TEXT.
---*---

Specifying a different plugin for a child project

So basically I need the parent and all its subprojects to use a particular plugin and one subproject to use a different plugin.
Is this possible?

Plugins are applied at the project level, not the build level in a multi-project build. While there are certainly some plugins that affect more than just the project that the plugin was applied, this is more of the exception, not the norm.

You didn’t mention any specifics on the plugins you have in mind, so I can only answer that yes, this is definitely possible. However, your exact case is dependent on what the plugin author implemented.

In my case I am looking to have a parent build file that has a spring boot plugin for 1.5.1 and a sub project that will have a spring boot 1.3.8 plugin.
What I am seeing is that because of the parent plugin of 1.5.1, the boot jar created for the sub project with 1.3.8 plugin is still in the 1.5.1 structure ( with boot-inf/classes and meta-inf at the root). I need the sub project with 1.3.8 plugin to have the boot jar created in the 1.3.8 structure where the classes are at the root level and not under boot-inf.
I have tried applying the 1.3.8 plugin to the sub project and the boot jar on starting up shows 1.3.8 but the boot jar structure is for 1.5.1 and that is something I do not want ( as this impacts certain 3rd party frameworks).

In that case, I think you’re going to need to look at implementing a custom LayoutFactory with a Layout that overrides the several methods in Layouts$Jar that had BOOT-INF added to them. You’d be dealing directly with Spring classes at that point.

This is a basic classloader ordering problem in that you have two versions of Layouts$Jar on the classpath and the one from 1.5.1 is still winning in the subproject because subprojects inherit their parent’s buildscript classpath. I’d move ahead with 1.5.1 and just implement the custom layout that you actually want (like the 1.3.8 JAR default that you still want never existed).

Thanks James. I did come across that option abou the custom LayoutFactory but did not find any documentation to explore more details on that. Guess I need to search more.

I didn’t see much documentation on it either, but I did look at the several classes that were involved in the repackaging layout to see how it was implemented (and what was occurring in your subproject scenario).

This is quick and dirty, but I just threw the following in the build.gradle and it seemed to do what you want. You can probably use this as a starting point.

import org.springframework.boot.loader.tools.Layout
import org.springframework.boot.loader.tools.Layouts
import org.springframework.boot.loader.tools.LayoutFactory
import org.springframework.boot.loader.tools.LibraryScope

class NoBootInfLayoutFactory implements LayoutFactory {

    @Override
    Layout getLayout(File source) {
        if (source?.getName().toLowerCase().endsWith('.jar')) {
            return new Layouts.Jar() {
                @Override
                public String getLibraryDestination(String libraryName, LibraryScope scope) {
                    return "lib/";
                }

                @Override
                public String getRepackagedClassesLocation() {
                    return "";
                }
            };
        }

        return Layouts.forFile(source);
    }
}

springBoot.layoutFactory = new NoBootInfLayoutFactory();

Thanks. I would never have guessed I need to the add the custom layout code in build.gradle.

---*---

Dataset entries.
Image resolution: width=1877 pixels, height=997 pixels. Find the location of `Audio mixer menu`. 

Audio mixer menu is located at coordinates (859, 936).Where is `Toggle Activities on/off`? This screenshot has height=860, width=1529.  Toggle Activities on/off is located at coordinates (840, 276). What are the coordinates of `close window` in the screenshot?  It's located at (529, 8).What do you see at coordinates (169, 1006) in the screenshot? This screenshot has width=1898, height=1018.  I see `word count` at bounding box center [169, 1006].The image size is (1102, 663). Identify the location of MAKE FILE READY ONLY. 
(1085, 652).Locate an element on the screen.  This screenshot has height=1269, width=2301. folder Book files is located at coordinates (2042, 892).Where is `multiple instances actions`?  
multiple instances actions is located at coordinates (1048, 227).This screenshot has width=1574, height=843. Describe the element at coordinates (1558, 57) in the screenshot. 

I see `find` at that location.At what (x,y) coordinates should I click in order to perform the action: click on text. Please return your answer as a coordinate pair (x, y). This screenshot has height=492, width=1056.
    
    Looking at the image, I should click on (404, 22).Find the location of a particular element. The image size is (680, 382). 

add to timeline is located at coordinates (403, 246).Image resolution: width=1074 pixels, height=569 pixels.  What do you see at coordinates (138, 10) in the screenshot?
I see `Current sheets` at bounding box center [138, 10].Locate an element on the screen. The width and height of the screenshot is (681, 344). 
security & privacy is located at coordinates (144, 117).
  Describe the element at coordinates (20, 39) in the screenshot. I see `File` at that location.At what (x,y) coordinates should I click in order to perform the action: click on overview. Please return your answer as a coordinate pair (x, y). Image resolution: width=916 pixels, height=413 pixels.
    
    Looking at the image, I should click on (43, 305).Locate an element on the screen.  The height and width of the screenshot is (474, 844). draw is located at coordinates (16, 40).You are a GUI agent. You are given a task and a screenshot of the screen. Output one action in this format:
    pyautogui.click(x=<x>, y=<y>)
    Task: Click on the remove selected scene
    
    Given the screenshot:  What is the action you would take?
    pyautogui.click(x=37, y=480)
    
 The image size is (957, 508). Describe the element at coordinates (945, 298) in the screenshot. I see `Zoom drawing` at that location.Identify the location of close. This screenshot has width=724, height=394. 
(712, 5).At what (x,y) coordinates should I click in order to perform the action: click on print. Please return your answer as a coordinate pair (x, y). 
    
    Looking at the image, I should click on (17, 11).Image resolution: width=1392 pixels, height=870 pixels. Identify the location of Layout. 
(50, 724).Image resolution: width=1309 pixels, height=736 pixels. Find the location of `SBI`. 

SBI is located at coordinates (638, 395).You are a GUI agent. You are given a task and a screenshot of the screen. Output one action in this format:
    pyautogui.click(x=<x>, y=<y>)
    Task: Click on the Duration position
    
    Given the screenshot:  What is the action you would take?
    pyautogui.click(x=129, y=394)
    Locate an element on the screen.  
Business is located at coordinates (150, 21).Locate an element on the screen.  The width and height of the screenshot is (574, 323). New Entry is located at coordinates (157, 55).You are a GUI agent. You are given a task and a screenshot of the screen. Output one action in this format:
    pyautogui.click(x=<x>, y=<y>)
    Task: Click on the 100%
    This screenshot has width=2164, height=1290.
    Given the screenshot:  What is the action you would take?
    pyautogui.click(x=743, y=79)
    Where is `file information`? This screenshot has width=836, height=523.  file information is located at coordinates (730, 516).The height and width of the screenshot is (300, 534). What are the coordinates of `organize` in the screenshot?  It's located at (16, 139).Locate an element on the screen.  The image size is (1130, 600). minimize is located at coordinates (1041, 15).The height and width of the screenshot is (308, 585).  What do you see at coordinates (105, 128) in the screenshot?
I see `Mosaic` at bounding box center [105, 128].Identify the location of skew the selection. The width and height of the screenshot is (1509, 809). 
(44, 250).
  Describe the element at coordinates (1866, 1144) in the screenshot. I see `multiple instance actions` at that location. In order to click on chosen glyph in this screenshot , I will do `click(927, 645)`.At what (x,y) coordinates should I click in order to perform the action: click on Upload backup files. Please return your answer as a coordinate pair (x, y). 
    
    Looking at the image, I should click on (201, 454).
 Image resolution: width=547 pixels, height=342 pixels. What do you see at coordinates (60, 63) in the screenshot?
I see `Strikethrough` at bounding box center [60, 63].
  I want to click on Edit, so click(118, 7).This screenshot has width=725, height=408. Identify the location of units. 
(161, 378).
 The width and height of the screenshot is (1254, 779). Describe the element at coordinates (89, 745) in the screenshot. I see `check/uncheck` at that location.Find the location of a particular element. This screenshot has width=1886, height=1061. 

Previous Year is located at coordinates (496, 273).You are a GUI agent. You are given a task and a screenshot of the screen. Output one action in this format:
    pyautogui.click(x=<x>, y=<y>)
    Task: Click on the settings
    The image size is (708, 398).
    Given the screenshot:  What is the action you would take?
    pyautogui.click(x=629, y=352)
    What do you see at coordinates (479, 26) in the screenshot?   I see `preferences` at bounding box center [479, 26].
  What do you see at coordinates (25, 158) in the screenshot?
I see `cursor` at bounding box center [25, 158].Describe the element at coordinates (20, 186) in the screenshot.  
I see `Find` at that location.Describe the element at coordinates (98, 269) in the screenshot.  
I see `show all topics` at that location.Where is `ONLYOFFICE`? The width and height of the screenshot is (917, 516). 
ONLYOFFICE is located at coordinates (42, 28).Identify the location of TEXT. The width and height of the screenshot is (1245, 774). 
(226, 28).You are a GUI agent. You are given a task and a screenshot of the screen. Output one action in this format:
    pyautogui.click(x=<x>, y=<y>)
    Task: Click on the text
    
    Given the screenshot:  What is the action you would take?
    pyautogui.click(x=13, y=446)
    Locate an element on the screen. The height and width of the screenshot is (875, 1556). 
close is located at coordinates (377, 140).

---*---

EXERCISE.
(a) In the thread, which Spring Boot plugin version is meant for the parent build file, and which for the one subproject?
(b) According to the thread, why does the Layouts$Jar from 1.5.1 still win in the subproject?
(c) In the build.gradle code in the thread, what value does getLibraryDestination return?

ANSWER SPACE.
(a) The parent build file is meant to use the 1.5.1 plugin, and the subproject the 1.3.8 plugin.
(b) Subprojects inherit their parent's buildscript classpath.
(c) It returns "lib/".